Nursing: The next generation
They came from Mohawk College, Conestoga College and McMaster University. With hospitals feeling the intense staffing pressures of COVID-19, Hamilton Health Sciences (HHS) was able to hire students who were just finishing their education and training.
About 100 senior nursing students have been providing care at HHS since February as clinical externs. The new role was created and funded by the province to provide additional health care support during the pandemic when hospitals needed more staff. In fact, the program was so successful, it’s being extended to March 2022 rather than ending in June 2021. It will grow to include medical students, paramedic trainees and respiratory therapy students.
Current clinical externs say they value the hands-on learning experience and the opportunity to answer the call to help during the pandemic.
Assisting wherever needed
Linnea Rainford is in her final year of the Practical Nursing Program at Mohawk College. She works as a clinical extern at Juravinski Hospital supporting orthopedic surgery patients.
“I applied for an extern position because I knew that it would give me priceless experience,” she says. “I wanted to not only learn, but also help ease the burden of COVID-19 as much as I could. My great-grandmother was a nurse during the Second World War, and my mother is also a nurse. I feel proud to follow in my family’s footsteps.”
Externs assist wherever they’re needed, helping patients with activities of daily living such as eating, dressing and bathing. They might also take vital signs such as temperature or a pulse, and assess and help patients who are at risk of falling while walking.
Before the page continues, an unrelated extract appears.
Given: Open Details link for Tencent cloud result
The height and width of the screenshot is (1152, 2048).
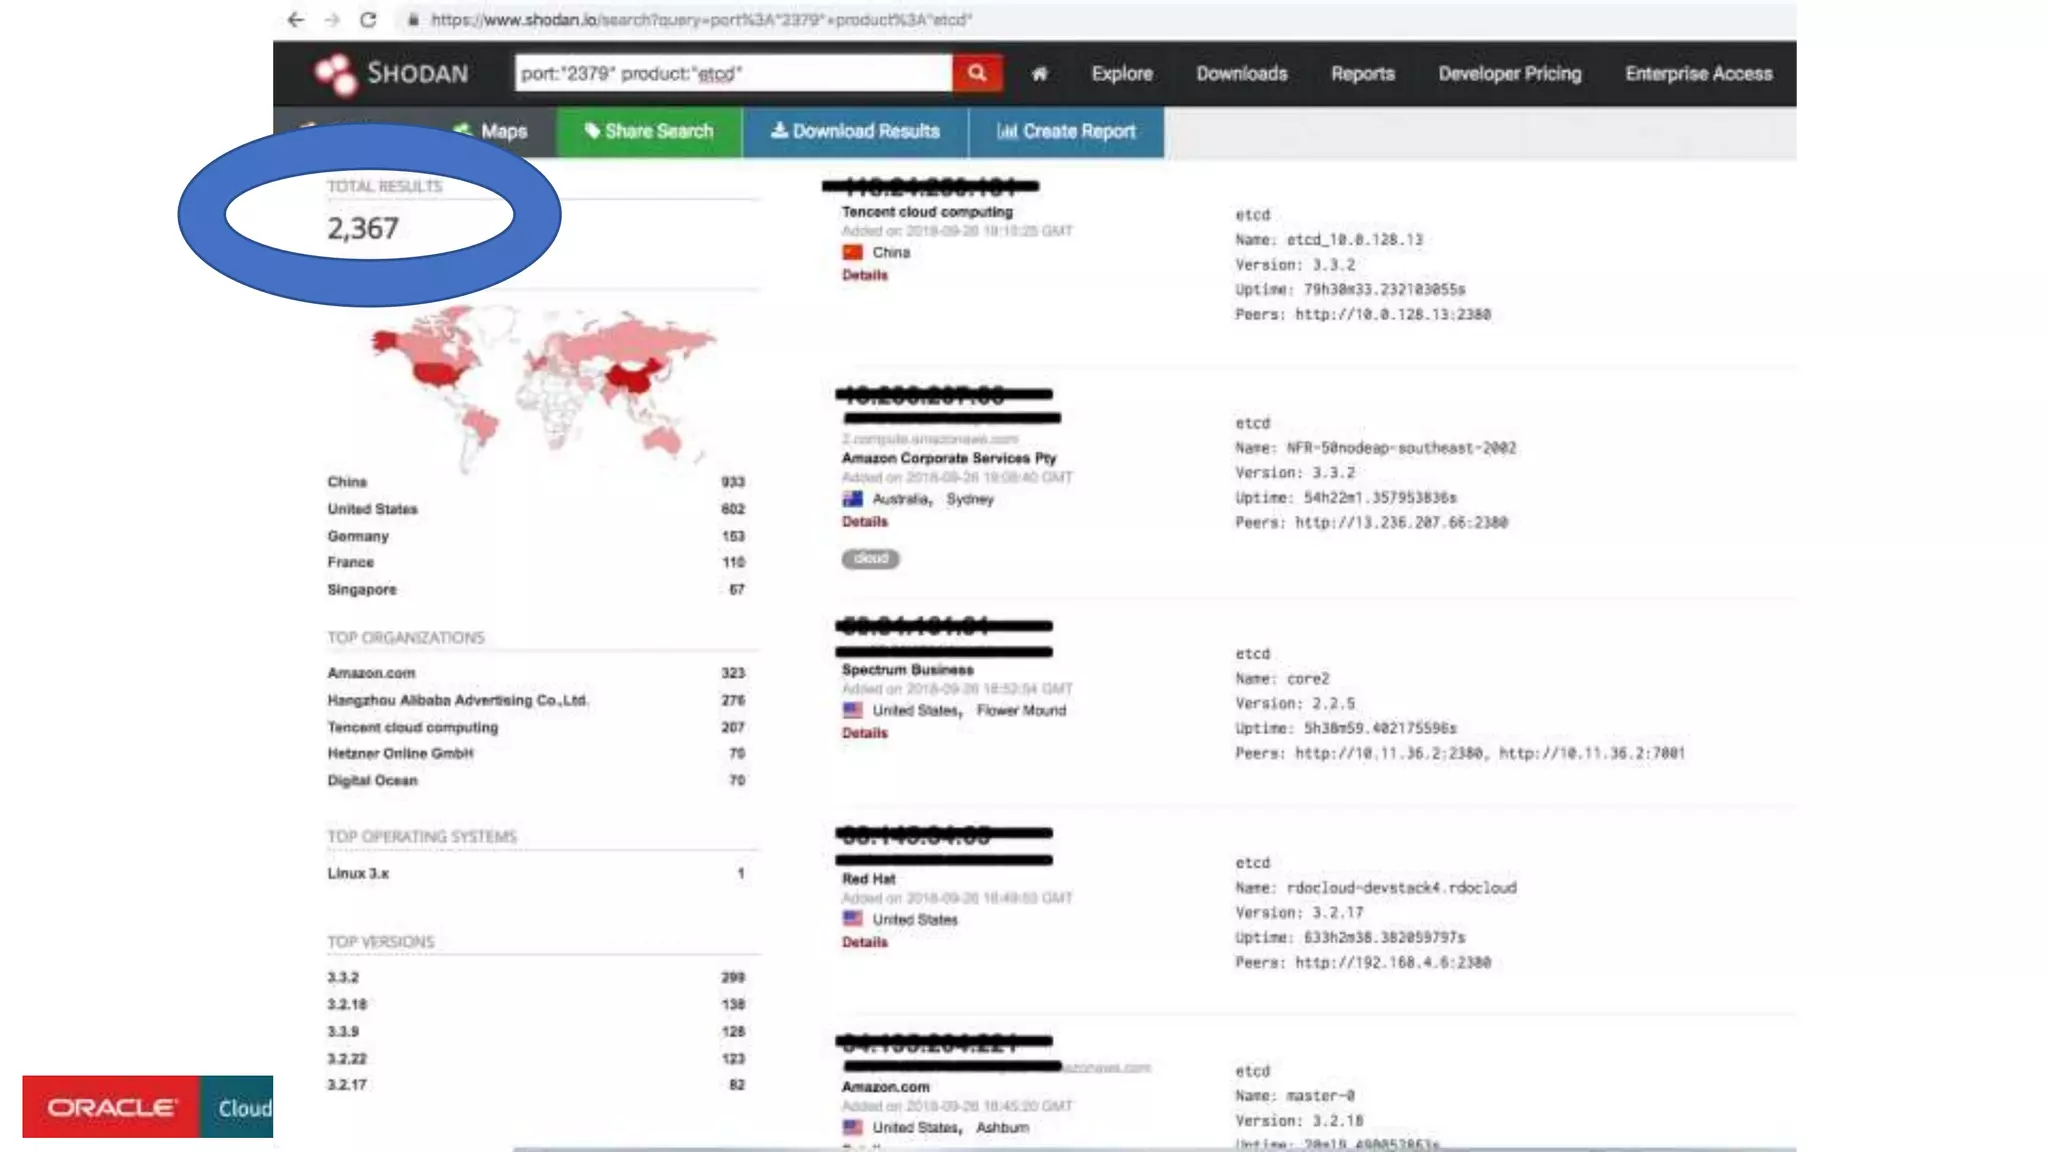Looking at the screenshot, I should coord(864,275).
The extern position is viewed as a developmental role, where students develop clinical expertise, specialty knowledge and self-confidence as they move from a student to being a registered health care professional. Externs are supervised by a nurse and/or a regulated health care professional during their time at HHS.
Jumping right in to care
Teena Mathew is in her final year of a bachelor of nursing degree at Conestoga College. She is stationed in the intensive care unit (ICU) at Juravinski Hospital.
“Recently it has been so busy at the ICU with the overwhelming number of COVID cases that the nurses require our help right away,” she says. “We jump right into providing personal care for the patients, repositioning and helping them set up for breakfast.”
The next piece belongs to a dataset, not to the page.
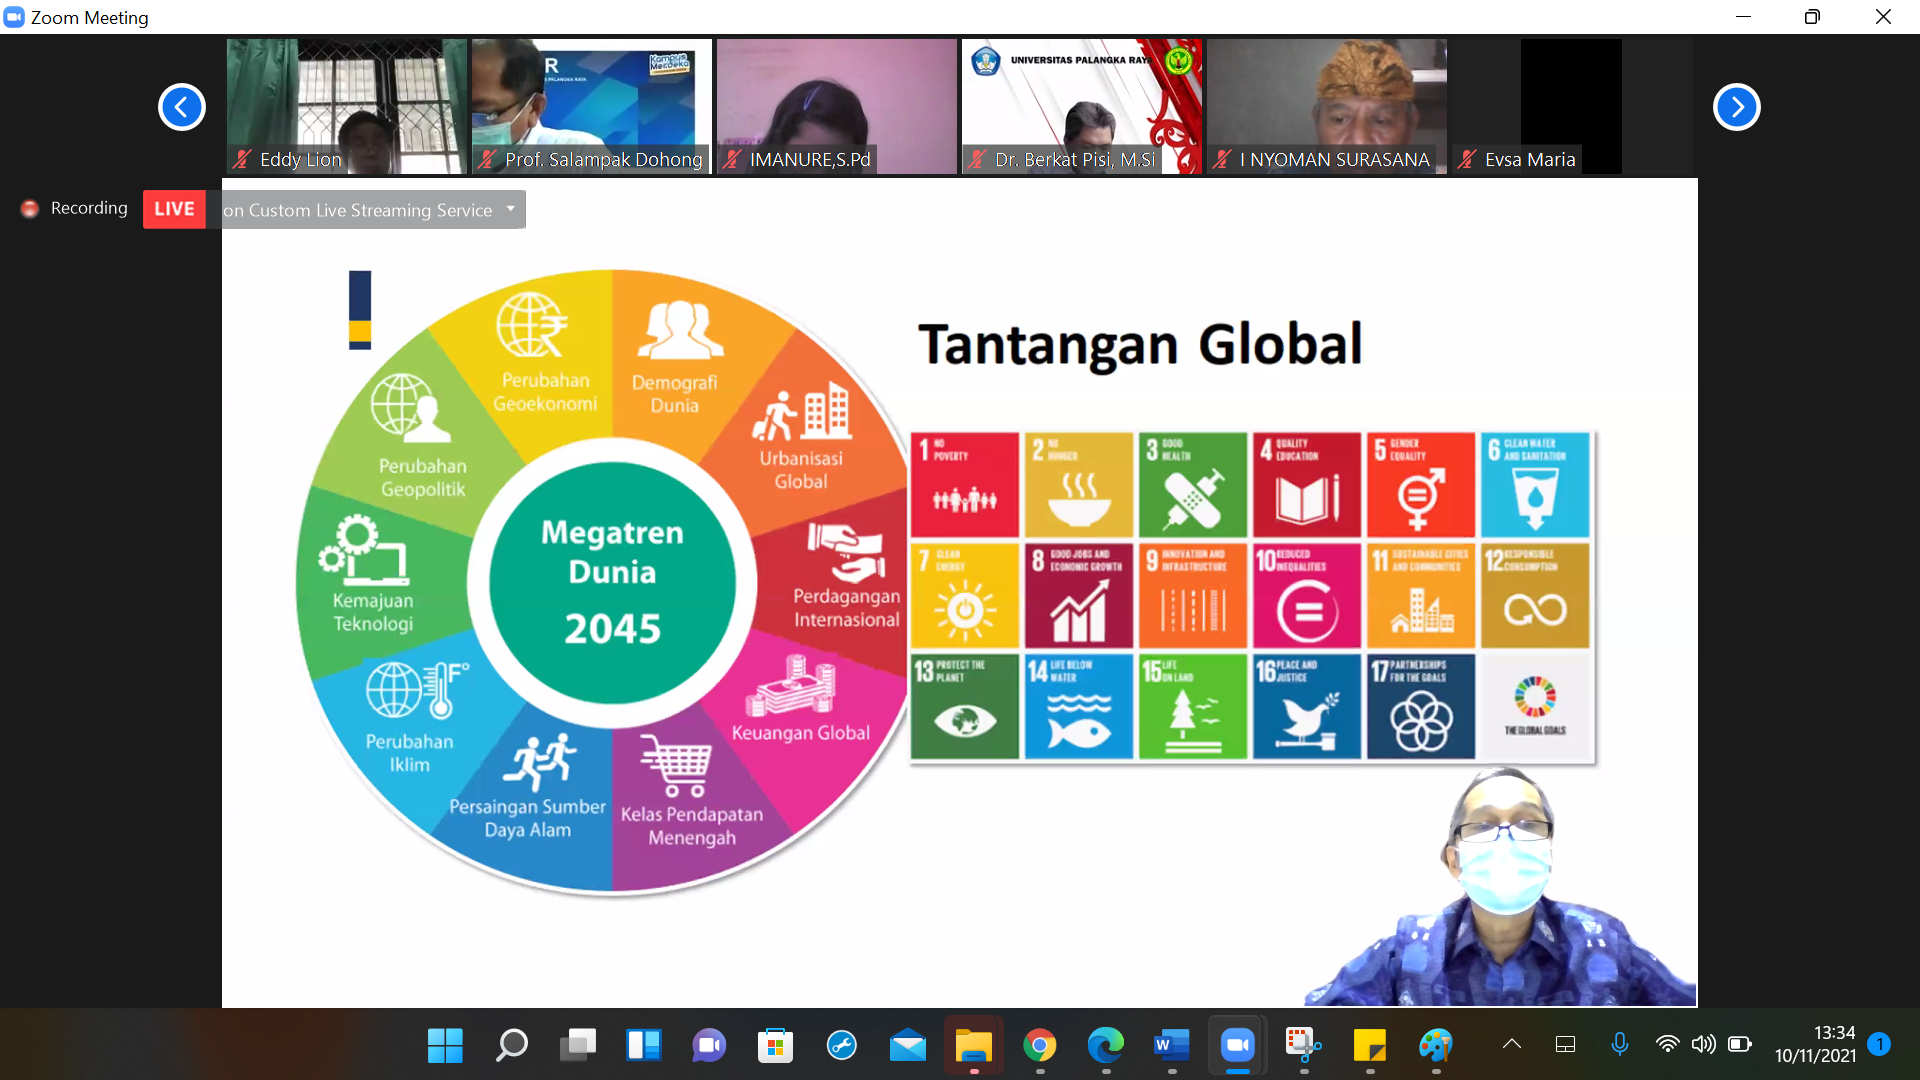1920x1080 pixels.
Task: Open taskbar Search
Action: (x=511, y=1045)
Jessica Loiseau is a completing her nursing degree at McMaster University. She is working at McMaster Children’s Hospital, helping to care for pediatric patients recovering from surgery.
“I spend a lot of time answering call bells to support patients and their families and to take the strain off of the nurses during their day,” she says. “I take vitals, do pain assessments, and answer questions for families. I also help set rooms up for our admissions. I have felt welcomed from the first day I started, and the nurses constantly mention how appreciative they are to get the extra helping hand.”
“Beyond grateful for the help”
The hospital receives assistance from the students and supports them in their new roles as well. Kasia McNeil is one of three clinical extern coordinators at HHS who are involved in recruitment and training, providing mentorship to the externs, and helping them to navigate the hospital buildings and systems.
“The most incredible part of the extern program is having the students getting valuable experience while working and seeing them integrate into the teams,” she says. “I ask my externs whether they feel that they are an integral part of the team and each one of them has said yes that they see the impact they are making. They are helping decrease the workload for the nurses on the units and the nurses are beyond grateful to have the extra help.”
HHS is now hiring many of the current clinical externs into nursing positions, to start once they finish their program and are registered with the College of Nurses of Ontario. Their new roles will find them all over the hospital, hired for jobs in the emergency department, pediatrics, the nursing resource team and more.
“I have never felt so much joy”
Mathew says her time at HHS makes her picture her future as a nurse.
“There was one patient who had been intubated since my very first shift in the ICU. He was always in so much pain and could only communicate to us through the grimace on his face. However, we continued to talk to him because we knew he could hear us. During my last shift, I went to go help reposition this same patient and to my utter shock, he was talking to us because the tube had been removed. I have never felt so much joy to hear someone’s voice. It’s the simple things like this that remind me why I decided to become a nurse in the first place.”